**Your objective**
Begin at the line containing "This screenshot has height=487, width=868." in the entries below and end at the line containing "Screen dimensions: 868x488"; transcribe that range exactly and nothing outside it.

—————

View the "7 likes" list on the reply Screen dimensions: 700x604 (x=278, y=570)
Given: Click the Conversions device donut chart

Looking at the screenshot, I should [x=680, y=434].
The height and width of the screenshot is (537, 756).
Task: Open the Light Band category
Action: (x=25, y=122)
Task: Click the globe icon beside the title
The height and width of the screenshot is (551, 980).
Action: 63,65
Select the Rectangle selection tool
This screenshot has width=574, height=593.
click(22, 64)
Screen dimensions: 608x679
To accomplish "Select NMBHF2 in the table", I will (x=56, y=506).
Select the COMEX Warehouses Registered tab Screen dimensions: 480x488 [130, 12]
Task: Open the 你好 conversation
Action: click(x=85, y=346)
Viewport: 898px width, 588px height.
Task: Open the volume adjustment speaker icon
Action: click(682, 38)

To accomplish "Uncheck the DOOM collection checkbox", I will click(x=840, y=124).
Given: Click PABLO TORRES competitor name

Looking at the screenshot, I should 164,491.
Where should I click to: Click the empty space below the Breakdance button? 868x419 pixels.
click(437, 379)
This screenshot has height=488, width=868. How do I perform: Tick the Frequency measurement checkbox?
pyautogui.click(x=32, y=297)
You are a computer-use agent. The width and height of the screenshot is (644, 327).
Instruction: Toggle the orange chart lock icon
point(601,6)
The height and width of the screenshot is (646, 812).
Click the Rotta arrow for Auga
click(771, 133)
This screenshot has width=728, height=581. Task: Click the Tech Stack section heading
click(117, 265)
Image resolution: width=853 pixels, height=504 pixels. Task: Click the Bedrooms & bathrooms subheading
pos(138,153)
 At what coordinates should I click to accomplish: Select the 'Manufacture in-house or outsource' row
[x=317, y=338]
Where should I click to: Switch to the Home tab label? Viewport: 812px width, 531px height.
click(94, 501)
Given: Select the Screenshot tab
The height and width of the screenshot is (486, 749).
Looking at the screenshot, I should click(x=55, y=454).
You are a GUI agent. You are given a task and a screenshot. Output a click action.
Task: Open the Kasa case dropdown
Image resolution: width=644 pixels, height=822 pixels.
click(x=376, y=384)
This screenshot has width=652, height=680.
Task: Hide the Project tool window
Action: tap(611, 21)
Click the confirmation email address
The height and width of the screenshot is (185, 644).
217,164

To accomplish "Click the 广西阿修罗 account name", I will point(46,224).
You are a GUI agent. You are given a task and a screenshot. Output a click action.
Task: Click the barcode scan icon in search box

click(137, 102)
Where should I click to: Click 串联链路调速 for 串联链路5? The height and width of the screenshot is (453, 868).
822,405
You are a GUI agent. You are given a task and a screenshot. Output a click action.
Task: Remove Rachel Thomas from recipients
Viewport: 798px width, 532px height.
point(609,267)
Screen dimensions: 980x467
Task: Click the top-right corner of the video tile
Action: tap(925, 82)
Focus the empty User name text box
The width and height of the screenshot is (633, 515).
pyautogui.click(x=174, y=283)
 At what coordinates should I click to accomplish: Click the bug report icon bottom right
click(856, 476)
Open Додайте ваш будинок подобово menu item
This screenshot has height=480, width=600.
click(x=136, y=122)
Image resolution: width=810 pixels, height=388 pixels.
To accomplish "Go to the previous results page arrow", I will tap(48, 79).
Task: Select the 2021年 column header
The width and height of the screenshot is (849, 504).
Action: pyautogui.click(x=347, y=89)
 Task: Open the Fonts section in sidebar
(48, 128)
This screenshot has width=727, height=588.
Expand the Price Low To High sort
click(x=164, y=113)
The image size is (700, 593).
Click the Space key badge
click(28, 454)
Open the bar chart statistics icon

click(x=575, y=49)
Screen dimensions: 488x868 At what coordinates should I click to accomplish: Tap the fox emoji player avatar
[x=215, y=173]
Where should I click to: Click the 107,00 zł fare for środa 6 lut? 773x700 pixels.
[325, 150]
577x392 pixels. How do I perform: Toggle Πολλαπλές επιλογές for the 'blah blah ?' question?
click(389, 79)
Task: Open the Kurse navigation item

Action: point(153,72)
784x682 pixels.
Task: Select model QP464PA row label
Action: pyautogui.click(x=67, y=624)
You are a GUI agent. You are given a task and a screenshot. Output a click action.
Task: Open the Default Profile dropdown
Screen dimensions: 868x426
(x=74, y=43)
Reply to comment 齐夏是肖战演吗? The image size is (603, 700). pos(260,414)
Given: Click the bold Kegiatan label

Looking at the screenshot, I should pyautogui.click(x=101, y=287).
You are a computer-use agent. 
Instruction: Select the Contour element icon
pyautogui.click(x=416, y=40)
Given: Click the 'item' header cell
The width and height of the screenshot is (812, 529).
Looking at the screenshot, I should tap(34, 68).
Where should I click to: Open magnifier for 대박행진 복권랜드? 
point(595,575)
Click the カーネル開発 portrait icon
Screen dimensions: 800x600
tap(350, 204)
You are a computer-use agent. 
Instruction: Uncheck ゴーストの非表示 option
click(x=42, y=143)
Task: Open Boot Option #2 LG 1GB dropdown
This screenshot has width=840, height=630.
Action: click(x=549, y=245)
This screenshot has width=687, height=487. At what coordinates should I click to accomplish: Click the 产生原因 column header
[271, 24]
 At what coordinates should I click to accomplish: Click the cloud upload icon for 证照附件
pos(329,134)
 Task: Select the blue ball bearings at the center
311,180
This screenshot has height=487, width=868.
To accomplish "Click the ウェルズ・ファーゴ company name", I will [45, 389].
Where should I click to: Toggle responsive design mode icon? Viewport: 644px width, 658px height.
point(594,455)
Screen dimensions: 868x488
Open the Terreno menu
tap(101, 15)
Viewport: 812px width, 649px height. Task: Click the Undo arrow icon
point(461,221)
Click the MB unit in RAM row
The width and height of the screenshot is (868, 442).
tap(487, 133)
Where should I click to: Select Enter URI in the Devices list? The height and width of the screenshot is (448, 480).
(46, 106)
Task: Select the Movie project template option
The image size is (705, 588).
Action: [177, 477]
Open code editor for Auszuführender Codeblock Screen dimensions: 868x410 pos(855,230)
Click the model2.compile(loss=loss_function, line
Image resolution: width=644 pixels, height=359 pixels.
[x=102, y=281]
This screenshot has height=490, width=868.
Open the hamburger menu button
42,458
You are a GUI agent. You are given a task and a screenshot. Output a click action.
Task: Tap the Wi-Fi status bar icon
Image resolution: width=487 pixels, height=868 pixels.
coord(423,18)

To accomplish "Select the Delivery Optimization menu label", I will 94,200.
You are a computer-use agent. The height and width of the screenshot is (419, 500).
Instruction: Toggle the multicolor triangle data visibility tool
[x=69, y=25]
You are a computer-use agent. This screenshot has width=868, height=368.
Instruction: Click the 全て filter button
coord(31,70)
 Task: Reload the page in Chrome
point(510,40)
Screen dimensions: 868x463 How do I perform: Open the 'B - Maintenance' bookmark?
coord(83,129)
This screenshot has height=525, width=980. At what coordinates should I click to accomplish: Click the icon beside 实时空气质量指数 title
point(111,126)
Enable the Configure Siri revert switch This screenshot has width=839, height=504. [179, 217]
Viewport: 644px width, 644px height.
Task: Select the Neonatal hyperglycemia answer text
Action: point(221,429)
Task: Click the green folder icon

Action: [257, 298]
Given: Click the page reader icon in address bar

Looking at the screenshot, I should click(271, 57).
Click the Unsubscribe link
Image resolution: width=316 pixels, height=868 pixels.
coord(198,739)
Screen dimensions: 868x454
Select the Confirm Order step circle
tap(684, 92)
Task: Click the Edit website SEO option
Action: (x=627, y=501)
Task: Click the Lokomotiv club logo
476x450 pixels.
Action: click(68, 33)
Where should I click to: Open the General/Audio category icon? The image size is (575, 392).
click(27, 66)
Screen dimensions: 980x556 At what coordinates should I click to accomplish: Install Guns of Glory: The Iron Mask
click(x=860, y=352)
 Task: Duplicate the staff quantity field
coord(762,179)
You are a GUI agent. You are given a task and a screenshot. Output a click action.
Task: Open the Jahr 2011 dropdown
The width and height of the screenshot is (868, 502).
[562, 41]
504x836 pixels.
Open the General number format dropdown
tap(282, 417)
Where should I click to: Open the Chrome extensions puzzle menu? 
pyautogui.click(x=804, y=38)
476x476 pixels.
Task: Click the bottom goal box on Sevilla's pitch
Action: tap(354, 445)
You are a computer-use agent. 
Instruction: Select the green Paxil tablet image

—————

**Response to the task**
This screenshot has height=487, width=868.
To accomplish "Click the ウェルズ・ファーゴ company name", I will [45, 389].
Where should I click to: Toggle responsive design mode icon? Viewport: 644px width, 658px height.
point(594,455)
Screen dimensions: 868x488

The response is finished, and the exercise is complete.